(Dataset entries)
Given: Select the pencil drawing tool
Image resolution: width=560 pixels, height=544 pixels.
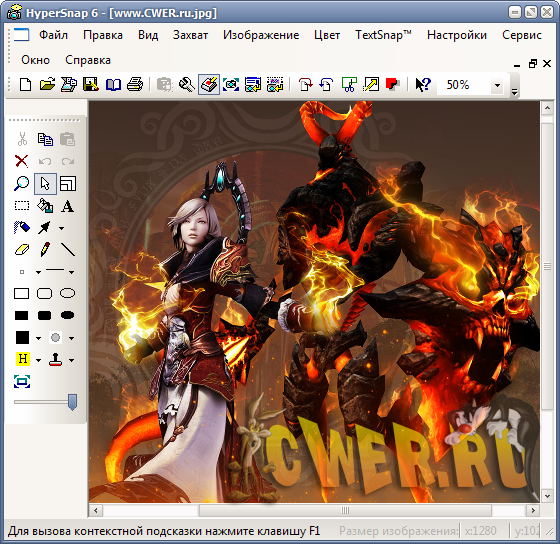Looking at the screenshot, I should coord(45,249).
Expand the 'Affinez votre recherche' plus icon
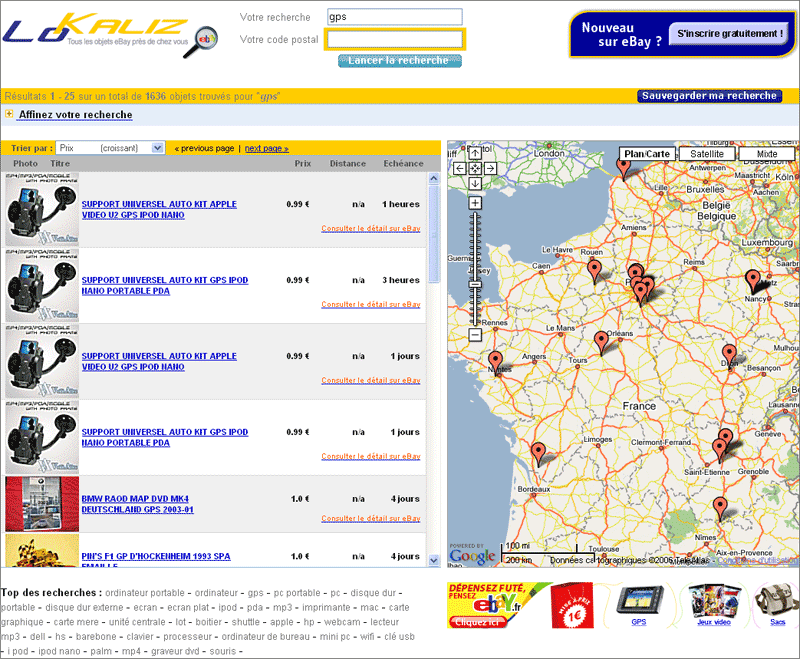This screenshot has height=659, width=800. [x=9, y=115]
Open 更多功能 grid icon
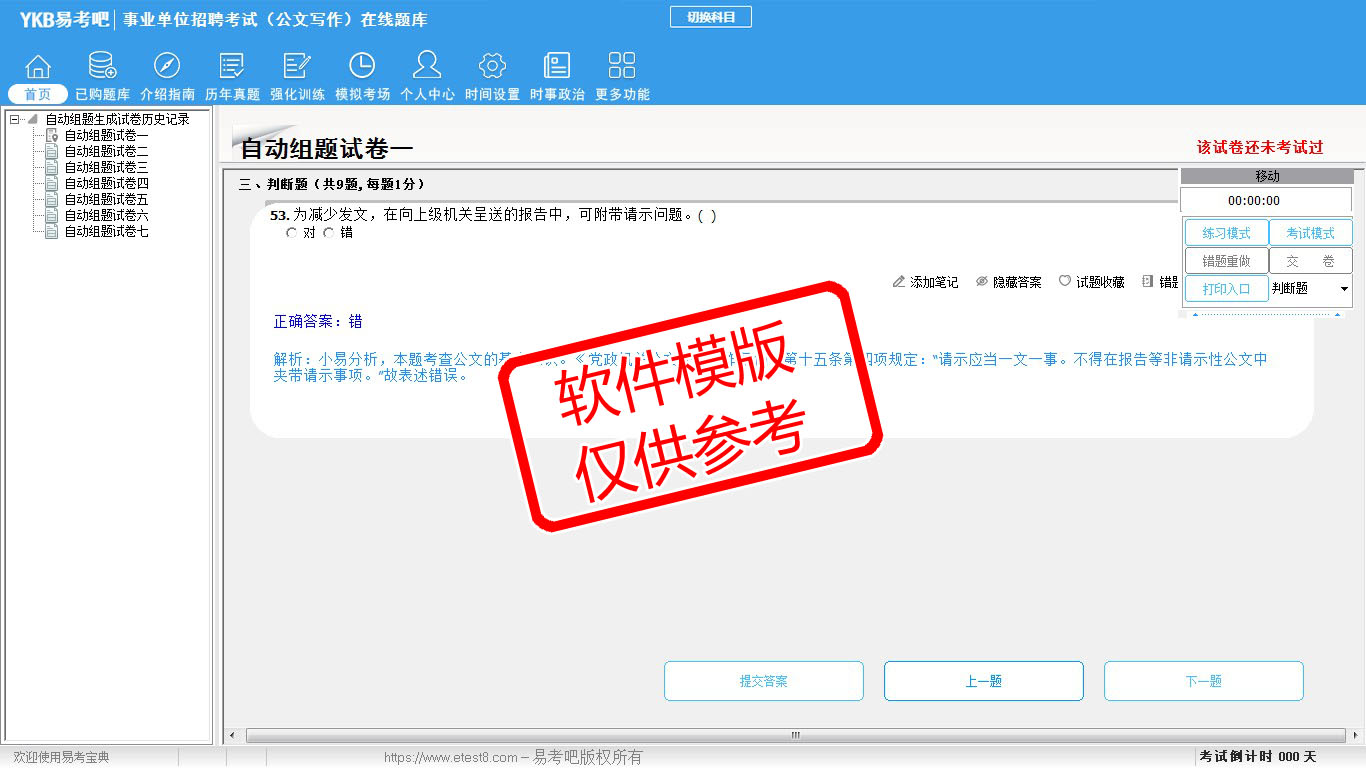1366x768 pixels. click(x=622, y=67)
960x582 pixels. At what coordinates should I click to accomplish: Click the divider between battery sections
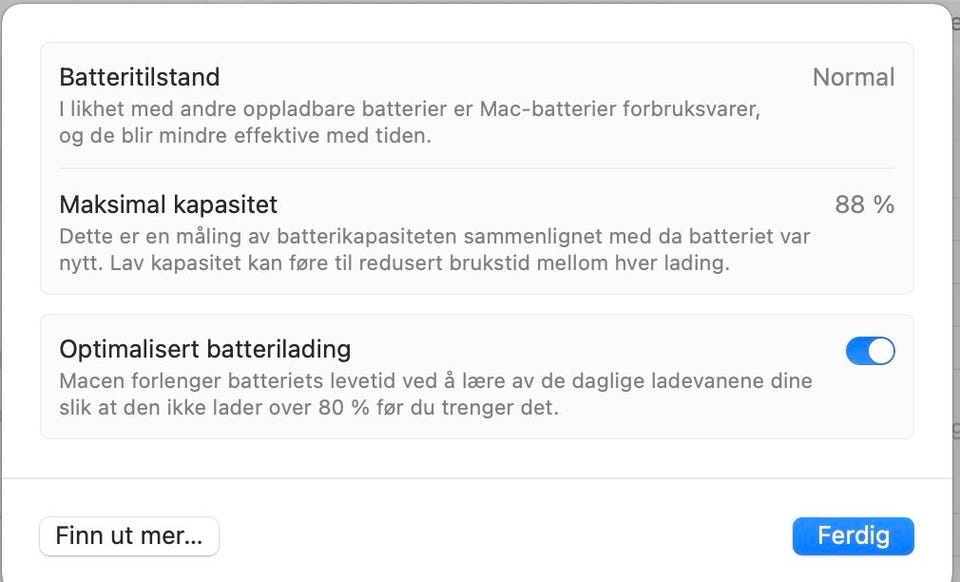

> **WORK TO COMPLETE**:
Where the line containing "Expand the 'Affinez" appears, begin copying there and continue exactly through the final line of the records; both end lines belong in the copy, pictures do not.

> **ANSWER SPACE**:
Expand the 'Affinez votre recherche' plus icon
This screenshot has height=659, width=800. [x=9, y=115]
Open 更多功能 grid icon
1366x768 pixels. click(x=622, y=67)
960x582 pixels. At what coordinates should I click to accomplish: Click the divider between battery sections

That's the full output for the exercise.